TASK DIRECTIONS ▸
Give back, unchanged, each line from the one containing "Task: Click the 一般 gear icon in sidebar" through the last line of the entries below.

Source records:
_ _ _ _ _ _ _

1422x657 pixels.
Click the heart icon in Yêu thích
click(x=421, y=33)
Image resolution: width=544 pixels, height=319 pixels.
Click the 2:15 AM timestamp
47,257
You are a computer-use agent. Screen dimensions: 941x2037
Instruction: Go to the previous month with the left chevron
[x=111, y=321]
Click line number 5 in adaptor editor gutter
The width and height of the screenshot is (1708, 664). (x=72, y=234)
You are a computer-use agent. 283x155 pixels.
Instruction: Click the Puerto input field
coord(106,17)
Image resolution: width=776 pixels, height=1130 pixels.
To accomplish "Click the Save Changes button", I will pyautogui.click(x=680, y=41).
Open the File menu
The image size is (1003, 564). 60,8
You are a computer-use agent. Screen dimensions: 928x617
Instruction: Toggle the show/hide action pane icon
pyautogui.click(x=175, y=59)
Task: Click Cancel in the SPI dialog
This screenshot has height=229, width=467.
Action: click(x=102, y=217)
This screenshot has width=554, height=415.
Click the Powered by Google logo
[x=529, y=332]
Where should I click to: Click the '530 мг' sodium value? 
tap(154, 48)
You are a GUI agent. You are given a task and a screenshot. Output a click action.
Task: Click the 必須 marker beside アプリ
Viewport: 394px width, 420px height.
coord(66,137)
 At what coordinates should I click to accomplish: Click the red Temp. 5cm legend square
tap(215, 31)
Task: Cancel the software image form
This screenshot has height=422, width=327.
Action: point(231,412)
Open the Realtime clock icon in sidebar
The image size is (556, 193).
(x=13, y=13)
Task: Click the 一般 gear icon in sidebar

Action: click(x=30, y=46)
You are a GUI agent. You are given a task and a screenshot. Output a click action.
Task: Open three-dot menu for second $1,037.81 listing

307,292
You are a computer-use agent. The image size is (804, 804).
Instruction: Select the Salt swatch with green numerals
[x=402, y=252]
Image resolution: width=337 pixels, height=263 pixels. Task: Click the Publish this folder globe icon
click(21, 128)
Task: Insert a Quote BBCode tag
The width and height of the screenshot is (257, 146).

_ _ _ _ _ _ _

TASK RESPONSE ▸
Task: Click the 一般 gear icon in sidebar

Action: click(x=30, y=46)
You are a GUI agent. You are given a task and a screenshot. Output a click action.
Task: Open three-dot menu for second $1,037.81 listing

307,292
You are a computer-use agent. The image size is (804, 804).
Instruction: Select the Salt swatch with green numerals
[x=402, y=252]
Image resolution: width=337 pixels, height=263 pixels. Task: Click the Publish this folder globe icon
click(21, 128)
Task: Insert a Quote BBCode tag
The width and height of the screenshot is (257, 146).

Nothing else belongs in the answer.